* _Work instructions_
Starting with the first line and ending with the one that holds "Task: Play the Coffee shop soundscape", retype the entries exactly.

* _Material provided_
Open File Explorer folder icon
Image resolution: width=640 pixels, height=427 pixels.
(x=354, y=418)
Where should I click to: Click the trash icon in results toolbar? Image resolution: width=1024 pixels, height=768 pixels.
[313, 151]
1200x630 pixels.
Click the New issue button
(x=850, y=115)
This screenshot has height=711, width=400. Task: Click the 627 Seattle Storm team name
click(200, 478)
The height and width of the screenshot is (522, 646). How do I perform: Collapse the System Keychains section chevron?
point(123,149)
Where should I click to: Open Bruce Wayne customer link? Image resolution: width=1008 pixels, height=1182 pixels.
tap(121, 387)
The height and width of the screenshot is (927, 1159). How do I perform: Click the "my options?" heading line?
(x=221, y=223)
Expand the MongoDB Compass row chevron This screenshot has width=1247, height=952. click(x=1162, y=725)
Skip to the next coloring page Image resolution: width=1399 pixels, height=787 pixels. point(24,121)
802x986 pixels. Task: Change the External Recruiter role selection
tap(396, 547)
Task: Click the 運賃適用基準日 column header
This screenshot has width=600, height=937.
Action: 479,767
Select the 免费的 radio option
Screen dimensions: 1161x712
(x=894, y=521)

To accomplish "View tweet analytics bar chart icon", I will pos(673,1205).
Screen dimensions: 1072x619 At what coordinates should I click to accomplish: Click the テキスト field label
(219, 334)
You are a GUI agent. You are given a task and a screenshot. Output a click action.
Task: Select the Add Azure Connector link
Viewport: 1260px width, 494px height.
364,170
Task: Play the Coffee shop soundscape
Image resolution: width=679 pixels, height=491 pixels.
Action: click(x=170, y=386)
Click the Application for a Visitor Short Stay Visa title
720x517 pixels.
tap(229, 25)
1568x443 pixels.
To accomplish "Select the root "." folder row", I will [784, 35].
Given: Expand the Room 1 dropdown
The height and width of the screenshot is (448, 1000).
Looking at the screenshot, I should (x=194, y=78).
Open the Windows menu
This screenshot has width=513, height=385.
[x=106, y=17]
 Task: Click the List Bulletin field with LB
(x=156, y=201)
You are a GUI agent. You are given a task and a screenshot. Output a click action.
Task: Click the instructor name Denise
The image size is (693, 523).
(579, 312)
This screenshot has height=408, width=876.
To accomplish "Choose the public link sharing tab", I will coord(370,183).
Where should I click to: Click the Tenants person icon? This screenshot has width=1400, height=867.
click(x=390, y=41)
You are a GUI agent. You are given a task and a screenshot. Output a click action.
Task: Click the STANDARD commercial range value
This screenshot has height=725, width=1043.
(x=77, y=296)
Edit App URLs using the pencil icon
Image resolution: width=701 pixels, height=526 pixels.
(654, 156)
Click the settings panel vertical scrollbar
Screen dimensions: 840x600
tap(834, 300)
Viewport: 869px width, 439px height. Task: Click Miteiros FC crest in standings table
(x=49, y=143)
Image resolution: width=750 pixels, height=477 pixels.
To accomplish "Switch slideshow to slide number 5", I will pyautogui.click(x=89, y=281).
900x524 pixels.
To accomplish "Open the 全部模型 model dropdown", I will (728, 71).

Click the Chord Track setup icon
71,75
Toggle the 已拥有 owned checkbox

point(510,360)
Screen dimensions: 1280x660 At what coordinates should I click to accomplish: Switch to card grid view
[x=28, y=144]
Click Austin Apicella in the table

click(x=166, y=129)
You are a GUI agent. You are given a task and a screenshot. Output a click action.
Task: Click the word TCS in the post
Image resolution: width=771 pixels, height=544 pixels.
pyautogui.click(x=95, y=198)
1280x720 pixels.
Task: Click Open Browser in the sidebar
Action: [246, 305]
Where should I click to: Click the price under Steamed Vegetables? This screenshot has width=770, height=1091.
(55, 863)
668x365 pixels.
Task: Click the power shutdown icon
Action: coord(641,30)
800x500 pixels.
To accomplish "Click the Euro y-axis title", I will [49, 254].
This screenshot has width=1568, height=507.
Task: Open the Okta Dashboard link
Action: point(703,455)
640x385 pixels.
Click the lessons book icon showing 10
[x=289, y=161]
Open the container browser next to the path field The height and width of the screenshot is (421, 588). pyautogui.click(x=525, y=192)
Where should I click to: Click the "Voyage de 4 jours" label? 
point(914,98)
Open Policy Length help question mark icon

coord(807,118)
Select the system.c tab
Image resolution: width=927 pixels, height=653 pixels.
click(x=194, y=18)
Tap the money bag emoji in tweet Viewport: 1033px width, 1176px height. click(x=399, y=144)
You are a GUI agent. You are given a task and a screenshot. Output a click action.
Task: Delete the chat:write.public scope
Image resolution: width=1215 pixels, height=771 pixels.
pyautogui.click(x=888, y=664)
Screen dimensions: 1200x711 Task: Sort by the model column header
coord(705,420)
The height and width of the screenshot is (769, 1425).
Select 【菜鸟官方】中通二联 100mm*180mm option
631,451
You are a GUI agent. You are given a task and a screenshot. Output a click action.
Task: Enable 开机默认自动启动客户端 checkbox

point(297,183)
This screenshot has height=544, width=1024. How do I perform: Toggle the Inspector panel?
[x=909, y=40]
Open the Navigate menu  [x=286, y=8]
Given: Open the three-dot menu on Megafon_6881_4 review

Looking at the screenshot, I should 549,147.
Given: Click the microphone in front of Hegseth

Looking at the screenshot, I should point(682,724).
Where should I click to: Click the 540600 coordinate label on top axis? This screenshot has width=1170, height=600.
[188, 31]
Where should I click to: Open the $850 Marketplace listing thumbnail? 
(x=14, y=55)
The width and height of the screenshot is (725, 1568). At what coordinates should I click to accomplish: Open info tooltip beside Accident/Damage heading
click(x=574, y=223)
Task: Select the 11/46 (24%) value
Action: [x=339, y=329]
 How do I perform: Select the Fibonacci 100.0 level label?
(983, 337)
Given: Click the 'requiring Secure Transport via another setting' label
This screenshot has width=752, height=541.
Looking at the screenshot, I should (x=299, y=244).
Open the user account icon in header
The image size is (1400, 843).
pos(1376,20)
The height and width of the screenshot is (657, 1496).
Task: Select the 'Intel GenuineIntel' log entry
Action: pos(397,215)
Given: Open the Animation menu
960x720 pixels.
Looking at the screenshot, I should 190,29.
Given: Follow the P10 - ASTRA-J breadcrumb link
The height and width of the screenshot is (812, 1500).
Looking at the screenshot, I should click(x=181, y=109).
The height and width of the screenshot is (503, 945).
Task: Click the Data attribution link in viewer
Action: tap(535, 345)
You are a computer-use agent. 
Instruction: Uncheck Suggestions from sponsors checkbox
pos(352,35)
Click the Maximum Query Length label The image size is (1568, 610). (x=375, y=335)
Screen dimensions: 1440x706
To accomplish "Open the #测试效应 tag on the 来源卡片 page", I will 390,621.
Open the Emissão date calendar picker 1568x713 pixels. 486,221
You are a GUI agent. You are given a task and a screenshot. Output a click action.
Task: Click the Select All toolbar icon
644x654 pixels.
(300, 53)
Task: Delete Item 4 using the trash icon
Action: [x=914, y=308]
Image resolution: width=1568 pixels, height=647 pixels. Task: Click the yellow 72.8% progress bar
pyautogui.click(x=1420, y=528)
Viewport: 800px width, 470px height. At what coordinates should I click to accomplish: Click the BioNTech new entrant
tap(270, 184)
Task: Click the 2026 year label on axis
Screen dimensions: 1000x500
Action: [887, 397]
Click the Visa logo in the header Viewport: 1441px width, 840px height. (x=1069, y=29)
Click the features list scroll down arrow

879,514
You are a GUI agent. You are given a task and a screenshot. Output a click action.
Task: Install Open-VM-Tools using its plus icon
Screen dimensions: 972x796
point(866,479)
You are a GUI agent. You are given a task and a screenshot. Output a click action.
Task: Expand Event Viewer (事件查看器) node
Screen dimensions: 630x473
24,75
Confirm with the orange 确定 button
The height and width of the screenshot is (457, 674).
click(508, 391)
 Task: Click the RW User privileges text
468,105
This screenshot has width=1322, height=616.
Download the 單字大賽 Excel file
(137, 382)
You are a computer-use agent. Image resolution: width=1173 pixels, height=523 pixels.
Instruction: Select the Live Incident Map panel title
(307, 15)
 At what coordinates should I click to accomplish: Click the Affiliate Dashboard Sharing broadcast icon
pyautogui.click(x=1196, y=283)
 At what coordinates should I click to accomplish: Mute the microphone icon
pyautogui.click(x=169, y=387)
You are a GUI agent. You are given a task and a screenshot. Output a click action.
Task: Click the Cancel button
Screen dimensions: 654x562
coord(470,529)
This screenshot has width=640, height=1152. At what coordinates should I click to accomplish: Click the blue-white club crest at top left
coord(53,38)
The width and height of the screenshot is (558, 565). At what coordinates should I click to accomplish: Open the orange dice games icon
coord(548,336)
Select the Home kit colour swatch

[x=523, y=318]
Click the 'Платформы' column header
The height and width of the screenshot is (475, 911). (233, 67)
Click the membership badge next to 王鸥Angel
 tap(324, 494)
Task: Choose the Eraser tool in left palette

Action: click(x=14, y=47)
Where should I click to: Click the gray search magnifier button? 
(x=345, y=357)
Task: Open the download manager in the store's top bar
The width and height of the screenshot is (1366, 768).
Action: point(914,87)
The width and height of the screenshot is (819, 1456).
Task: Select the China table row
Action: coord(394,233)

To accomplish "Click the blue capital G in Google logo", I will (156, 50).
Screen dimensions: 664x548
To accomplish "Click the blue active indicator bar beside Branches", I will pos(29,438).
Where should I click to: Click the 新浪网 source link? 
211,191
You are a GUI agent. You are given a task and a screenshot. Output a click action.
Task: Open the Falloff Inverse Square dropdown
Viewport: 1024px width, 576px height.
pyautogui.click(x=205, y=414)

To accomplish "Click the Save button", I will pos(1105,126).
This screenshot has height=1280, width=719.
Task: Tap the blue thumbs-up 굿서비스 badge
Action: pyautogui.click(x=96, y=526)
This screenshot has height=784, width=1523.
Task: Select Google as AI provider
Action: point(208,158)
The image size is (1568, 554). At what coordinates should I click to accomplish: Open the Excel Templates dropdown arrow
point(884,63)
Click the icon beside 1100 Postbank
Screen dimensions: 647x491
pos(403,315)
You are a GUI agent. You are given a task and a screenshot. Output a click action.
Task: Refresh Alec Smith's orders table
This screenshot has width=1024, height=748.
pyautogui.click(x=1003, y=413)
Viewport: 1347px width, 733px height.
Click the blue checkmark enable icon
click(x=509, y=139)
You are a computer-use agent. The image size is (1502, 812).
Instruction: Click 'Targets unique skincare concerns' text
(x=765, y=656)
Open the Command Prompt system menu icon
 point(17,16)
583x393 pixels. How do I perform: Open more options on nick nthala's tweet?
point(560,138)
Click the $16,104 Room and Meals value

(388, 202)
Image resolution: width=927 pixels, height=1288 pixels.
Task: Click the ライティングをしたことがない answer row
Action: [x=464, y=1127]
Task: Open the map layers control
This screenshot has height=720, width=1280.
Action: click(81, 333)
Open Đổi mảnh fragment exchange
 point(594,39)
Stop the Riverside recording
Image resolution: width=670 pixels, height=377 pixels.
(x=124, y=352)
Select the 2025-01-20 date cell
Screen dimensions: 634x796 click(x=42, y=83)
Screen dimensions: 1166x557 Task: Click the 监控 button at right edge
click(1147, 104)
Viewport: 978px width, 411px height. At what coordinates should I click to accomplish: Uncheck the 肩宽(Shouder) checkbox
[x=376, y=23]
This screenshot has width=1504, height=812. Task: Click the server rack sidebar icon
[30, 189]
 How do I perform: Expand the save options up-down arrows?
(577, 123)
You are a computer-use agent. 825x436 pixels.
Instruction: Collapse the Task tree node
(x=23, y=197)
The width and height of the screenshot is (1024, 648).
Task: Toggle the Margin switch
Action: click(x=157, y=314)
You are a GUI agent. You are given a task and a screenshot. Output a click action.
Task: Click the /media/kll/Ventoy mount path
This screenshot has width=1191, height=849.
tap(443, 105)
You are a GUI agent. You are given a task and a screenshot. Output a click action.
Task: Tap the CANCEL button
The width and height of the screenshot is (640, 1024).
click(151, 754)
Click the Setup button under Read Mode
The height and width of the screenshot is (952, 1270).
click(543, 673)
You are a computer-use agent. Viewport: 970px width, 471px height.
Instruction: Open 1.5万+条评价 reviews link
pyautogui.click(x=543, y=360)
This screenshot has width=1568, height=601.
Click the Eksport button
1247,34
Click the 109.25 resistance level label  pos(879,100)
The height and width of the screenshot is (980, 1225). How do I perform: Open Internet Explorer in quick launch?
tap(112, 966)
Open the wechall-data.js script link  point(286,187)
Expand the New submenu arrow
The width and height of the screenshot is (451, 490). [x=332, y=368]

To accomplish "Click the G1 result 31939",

* _Answer box_
Open File Explorer folder icon
Image resolution: width=640 pixels, height=427 pixels.
(x=354, y=418)
Where should I click to: Click the trash icon in results toolbar? Image resolution: width=1024 pixels, height=768 pixels.
[313, 151]
1200x630 pixels.
Click the New issue button
(x=850, y=115)
This screenshot has height=711, width=400. Task: Click the 627 Seattle Storm team name
click(200, 478)
The height and width of the screenshot is (522, 646). How do I perform: Collapse the System Keychains section chevron?
point(123,149)
Where should I click to: Open Bruce Wayne customer link? Image resolution: width=1008 pixels, height=1182 pixels.
tap(121, 387)
The height and width of the screenshot is (927, 1159). How do I perform: Click the "my options?" heading line?
(x=221, y=223)
Expand the MongoDB Compass row chevron This screenshot has width=1247, height=952. click(x=1162, y=725)
Skip to the next coloring page Image resolution: width=1399 pixels, height=787 pixels. point(24,121)
802x986 pixels. Task: Change the External Recruiter role selection
tap(396, 547)
Task: Click the 運賃適用基準日 column header
This screenshot has width=600, height=937.
Action: 479,767
Select the 免费的 radio option
Screen dimensions: 1161x712
(x=894, y=521)

To accomplish "View tweet analytics bar chart icon", I will pos(673,1205).
Screen dimensions: 1072x619 At what coordinates should I click to accomplish: Click the テキスト field label
(219, 334)
You are a GUI agent. You are given a task and a screenshot. Output a click action.
Task: Select the Add Azure Connector link
Viewport: 1260px width, 494px height.
364,170
Task: Play the Coffee shop soundscape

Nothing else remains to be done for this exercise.